Peut-on donner sans y être intéressé, et donc
sans prélever de ce don « total » un bien « propre » qui ne
peut se concevoir suivant une autre modalité que celle d’être retranché à la
prétendue totalité de ce don ? Peut-on faire un don d’une
« nature » si totale, si pleine qu’il court-circuite radicalement la
plus infime possibilité d’un profit, profit par le biais duquel quelque chose,
quelque part, se soustrairait au don ? La question du don est donc celle
du sacrifice, mais d’un sacrifice qui porterait le souci de son efficience
jusqu’à s’ignorer lui-même, c’est-à-dire jusqu’à s’impliquer si profondément
dans son activation qu’il ne retirerait du fait d’être aucun profit à être. Peut-on donner si totalement qu’on ne
bénéficie pas même en donnant de la jouissance de donner ?

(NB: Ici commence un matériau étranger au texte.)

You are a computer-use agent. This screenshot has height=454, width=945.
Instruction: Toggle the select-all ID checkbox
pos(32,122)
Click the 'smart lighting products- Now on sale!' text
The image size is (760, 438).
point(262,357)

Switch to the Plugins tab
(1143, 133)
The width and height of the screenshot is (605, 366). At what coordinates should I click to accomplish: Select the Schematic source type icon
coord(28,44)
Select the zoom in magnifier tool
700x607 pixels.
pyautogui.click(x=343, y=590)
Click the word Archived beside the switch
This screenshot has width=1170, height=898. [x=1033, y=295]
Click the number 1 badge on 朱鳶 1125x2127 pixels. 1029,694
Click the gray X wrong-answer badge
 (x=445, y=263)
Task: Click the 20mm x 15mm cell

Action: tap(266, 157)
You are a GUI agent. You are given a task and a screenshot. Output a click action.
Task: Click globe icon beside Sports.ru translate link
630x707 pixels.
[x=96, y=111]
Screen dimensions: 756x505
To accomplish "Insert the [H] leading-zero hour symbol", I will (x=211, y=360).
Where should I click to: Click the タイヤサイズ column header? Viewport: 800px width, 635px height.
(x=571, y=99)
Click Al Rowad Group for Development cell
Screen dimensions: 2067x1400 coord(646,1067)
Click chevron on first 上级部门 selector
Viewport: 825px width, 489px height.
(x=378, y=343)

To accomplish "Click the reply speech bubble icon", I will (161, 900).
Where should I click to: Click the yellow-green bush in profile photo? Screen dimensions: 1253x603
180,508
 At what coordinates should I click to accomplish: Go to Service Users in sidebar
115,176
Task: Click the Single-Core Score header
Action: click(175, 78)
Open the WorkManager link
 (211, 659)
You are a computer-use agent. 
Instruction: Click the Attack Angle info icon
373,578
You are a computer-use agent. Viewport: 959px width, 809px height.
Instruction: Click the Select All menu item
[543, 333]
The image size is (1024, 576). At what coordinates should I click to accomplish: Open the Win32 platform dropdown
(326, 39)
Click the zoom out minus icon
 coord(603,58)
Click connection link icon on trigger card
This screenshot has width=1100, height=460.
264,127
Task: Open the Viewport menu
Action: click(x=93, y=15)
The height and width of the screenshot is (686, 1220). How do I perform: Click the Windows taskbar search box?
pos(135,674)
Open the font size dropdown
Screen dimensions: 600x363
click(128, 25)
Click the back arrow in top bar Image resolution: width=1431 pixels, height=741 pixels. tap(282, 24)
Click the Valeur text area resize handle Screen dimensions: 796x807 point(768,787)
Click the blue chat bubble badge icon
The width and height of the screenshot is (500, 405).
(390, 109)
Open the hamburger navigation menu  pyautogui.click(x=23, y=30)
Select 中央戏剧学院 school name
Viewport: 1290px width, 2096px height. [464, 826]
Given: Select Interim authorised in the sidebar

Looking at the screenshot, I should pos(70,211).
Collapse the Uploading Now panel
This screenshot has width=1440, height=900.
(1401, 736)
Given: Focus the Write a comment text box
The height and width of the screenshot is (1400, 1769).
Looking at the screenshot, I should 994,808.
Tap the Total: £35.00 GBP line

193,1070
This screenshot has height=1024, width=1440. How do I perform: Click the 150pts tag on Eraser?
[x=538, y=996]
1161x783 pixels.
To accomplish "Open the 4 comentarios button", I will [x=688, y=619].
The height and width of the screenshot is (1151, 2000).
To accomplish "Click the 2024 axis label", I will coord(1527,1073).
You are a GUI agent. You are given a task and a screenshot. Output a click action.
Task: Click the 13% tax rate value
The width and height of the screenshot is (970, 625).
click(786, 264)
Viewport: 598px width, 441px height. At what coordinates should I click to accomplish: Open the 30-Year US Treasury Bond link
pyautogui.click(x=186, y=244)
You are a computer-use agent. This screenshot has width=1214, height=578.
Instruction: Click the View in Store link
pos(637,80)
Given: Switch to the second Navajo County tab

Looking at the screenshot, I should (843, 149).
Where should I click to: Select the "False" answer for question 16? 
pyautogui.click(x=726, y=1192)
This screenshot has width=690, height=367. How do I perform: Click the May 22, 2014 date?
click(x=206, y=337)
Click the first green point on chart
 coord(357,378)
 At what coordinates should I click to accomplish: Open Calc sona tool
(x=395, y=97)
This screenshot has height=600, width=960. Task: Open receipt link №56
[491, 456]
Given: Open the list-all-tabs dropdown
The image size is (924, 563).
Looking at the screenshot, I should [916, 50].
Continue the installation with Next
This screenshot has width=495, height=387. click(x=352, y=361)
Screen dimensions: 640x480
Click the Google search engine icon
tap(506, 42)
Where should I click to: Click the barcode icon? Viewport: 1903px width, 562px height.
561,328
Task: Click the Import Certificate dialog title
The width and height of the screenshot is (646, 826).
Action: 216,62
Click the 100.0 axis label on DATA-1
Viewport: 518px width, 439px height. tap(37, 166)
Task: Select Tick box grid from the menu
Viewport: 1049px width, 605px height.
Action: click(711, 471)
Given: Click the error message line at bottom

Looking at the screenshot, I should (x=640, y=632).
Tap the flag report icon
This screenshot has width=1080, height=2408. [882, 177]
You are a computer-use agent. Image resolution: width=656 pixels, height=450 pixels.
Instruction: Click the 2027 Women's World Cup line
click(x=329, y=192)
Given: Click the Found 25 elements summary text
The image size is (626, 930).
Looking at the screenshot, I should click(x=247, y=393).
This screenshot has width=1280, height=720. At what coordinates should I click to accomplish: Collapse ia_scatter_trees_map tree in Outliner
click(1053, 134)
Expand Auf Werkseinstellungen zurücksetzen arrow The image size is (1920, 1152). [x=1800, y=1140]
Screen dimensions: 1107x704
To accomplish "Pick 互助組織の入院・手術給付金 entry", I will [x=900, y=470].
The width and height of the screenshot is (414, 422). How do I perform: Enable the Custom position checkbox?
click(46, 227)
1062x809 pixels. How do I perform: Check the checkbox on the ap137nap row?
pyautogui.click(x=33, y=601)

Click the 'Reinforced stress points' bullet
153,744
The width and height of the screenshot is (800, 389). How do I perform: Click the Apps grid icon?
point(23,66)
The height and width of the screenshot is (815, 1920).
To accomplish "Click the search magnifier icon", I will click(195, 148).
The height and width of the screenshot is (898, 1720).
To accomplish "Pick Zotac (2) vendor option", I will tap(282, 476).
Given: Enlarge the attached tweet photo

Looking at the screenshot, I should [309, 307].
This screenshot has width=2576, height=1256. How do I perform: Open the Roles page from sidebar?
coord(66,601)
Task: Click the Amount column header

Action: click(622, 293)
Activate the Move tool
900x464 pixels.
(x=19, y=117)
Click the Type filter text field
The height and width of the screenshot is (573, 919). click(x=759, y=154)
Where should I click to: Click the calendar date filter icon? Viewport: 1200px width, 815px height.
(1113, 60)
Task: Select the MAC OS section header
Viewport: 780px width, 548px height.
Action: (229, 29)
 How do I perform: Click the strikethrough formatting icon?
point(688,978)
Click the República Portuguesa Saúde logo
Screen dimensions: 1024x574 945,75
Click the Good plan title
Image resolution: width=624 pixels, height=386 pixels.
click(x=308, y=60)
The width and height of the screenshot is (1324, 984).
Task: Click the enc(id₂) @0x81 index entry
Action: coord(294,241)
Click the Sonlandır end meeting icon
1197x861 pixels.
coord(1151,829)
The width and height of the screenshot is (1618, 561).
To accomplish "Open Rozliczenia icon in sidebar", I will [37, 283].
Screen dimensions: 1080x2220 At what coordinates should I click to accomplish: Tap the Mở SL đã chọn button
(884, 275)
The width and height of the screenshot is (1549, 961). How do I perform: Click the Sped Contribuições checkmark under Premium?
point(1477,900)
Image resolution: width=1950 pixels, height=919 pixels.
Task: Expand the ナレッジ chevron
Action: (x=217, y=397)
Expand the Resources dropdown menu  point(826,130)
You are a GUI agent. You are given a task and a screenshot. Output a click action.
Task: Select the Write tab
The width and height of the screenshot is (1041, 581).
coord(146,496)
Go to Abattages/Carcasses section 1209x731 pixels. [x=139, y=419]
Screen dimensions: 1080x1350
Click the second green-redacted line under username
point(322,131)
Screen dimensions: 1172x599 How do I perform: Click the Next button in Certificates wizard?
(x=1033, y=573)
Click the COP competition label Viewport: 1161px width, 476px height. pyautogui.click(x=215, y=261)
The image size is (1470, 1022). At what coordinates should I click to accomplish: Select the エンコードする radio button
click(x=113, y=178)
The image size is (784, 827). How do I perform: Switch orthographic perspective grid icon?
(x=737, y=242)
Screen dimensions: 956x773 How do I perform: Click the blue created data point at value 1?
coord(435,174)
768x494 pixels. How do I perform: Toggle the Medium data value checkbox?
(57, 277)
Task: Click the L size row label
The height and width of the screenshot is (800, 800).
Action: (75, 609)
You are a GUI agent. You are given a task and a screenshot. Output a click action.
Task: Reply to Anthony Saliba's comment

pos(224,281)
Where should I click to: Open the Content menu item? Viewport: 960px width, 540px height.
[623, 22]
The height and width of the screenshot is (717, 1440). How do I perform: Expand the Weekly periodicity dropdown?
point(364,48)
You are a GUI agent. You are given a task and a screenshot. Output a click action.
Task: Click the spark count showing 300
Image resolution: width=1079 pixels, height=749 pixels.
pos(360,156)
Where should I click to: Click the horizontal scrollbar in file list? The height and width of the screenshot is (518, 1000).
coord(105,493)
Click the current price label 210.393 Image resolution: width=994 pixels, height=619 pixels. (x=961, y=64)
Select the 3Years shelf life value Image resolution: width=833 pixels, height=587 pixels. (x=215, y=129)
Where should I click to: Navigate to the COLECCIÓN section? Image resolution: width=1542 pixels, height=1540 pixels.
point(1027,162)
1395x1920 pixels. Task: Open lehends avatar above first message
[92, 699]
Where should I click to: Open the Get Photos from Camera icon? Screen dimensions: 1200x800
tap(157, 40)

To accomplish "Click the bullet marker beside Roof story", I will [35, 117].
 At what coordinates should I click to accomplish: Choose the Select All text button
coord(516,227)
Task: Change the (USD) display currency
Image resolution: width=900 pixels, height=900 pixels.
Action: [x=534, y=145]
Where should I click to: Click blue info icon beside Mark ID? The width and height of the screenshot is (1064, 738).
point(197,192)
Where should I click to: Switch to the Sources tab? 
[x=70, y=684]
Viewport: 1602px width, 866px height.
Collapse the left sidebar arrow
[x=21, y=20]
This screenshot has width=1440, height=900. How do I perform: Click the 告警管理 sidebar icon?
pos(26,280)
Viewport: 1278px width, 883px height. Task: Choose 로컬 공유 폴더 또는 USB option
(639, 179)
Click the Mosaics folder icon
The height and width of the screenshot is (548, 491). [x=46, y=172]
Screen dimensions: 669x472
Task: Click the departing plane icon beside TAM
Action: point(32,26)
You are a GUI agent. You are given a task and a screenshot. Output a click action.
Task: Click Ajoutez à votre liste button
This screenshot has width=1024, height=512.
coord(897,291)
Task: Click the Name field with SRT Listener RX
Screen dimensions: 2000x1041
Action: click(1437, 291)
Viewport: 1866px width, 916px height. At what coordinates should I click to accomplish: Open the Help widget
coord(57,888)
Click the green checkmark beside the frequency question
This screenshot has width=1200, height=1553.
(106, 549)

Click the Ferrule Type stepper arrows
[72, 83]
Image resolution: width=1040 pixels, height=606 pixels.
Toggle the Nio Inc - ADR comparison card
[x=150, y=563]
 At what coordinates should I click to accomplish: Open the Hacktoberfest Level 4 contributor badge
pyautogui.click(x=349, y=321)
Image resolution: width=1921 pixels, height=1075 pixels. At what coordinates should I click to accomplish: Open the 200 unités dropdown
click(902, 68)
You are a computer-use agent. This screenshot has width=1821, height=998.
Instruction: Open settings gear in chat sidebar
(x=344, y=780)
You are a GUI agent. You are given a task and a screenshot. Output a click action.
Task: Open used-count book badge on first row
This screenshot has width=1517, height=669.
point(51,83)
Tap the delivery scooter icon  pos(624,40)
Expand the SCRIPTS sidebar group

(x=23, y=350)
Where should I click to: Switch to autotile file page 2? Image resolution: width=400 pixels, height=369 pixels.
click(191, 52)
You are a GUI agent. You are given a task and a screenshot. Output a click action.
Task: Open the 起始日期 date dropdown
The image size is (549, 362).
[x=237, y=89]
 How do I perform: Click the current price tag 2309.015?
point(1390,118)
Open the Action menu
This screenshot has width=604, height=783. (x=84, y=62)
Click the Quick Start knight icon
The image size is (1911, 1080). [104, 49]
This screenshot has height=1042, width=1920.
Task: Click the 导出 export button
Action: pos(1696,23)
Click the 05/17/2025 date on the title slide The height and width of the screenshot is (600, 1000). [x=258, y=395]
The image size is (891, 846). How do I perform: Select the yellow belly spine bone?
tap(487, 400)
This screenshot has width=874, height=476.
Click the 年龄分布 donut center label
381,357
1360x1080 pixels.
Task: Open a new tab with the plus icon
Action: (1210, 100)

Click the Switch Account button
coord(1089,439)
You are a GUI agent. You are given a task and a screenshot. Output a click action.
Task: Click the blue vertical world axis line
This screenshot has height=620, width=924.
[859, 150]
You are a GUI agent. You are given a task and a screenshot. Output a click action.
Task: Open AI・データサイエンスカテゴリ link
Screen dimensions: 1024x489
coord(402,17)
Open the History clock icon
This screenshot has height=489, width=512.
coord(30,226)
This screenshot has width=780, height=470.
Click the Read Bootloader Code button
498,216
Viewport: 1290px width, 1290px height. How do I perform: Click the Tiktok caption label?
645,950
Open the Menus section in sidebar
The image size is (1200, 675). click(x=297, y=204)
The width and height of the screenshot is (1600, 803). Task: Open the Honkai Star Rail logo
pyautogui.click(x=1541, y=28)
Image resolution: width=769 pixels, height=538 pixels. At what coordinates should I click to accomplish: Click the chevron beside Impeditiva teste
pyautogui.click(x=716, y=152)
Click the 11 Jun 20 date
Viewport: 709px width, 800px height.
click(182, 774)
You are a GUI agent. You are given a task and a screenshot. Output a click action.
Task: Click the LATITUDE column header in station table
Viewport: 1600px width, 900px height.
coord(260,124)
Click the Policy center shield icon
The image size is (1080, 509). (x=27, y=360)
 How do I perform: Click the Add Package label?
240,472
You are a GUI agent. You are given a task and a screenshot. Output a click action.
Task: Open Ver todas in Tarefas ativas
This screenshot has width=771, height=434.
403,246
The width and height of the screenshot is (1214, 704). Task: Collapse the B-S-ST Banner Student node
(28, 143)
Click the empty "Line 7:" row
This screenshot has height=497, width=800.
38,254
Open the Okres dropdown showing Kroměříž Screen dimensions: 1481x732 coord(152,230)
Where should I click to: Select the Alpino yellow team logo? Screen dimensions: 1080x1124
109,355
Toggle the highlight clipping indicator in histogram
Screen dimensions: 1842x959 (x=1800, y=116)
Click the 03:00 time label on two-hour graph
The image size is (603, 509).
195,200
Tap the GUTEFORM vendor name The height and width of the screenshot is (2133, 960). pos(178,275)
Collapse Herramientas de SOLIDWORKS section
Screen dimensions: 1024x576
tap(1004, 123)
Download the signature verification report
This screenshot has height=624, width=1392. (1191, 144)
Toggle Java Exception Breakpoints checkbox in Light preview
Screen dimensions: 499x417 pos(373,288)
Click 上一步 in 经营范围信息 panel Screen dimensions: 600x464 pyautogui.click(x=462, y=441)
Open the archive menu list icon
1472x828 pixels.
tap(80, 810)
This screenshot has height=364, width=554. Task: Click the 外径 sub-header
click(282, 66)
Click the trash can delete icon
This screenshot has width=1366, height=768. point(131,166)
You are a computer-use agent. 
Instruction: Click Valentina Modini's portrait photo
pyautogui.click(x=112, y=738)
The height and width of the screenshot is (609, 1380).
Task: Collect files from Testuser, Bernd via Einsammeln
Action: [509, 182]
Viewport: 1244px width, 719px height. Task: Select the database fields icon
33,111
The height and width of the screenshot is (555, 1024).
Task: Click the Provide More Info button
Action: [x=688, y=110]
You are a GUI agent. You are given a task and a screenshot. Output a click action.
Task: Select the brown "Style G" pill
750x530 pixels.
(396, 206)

Nous avons en tête des exemples de donateurs
dont l’altruisme n’est rien moins que suspect au regard de la joie que leur
procure leur apparent désintéressement. Donner est un pouvoir que j’exerce sur
le bénéficiaire du don et grâce auquel je prélève sur ce que je donne à l’autre
cette part de reconnaissance qu’il ne pourra pas ne pas me vouer. Ce que le don
coûte au donateur n’est, en un sens, rien ou en tout cas pas grand chose au
regard de ce qu’il en est pour le bénéficiaire d’avoir été crédité d’un don.
Pour bien se représenter le problème, il faudrait imaginer le dialogue suivant
entre donneur et receveur :
-
Merci vraiment de tout
cœur !
-
De rien, ça me fait
plaisir !
-
Ah ? Alors vous ne
m’avez pas tout donné, il en reste encore. Faites moi don aussi de votre
plaisir de me donner, ou plutôt faites
m’en grâce, dispensez le ! Allez jusqu’au bout de la générosité de la
dépense ! Effacez de l’ardoise jusqu’au souvenir de la dépense, jusqu’à
l’idée même qu’il pourrait y en avoir une.
La question est de savoir si l’on peut donner,
c’est-à-dire se défaire de tout, jusqu’à se dépouiller du ressenti jouissif de
s’être dépouillé. Dans son livre : « Capitalisme, désir et
servitude », Frédéric Lordon appuie la réponse négative à cette question
sur la définition spinoziste du « conatus » : « chaque
chose, autant qu’il est en elle, s’efforce de persévérer dans son être ».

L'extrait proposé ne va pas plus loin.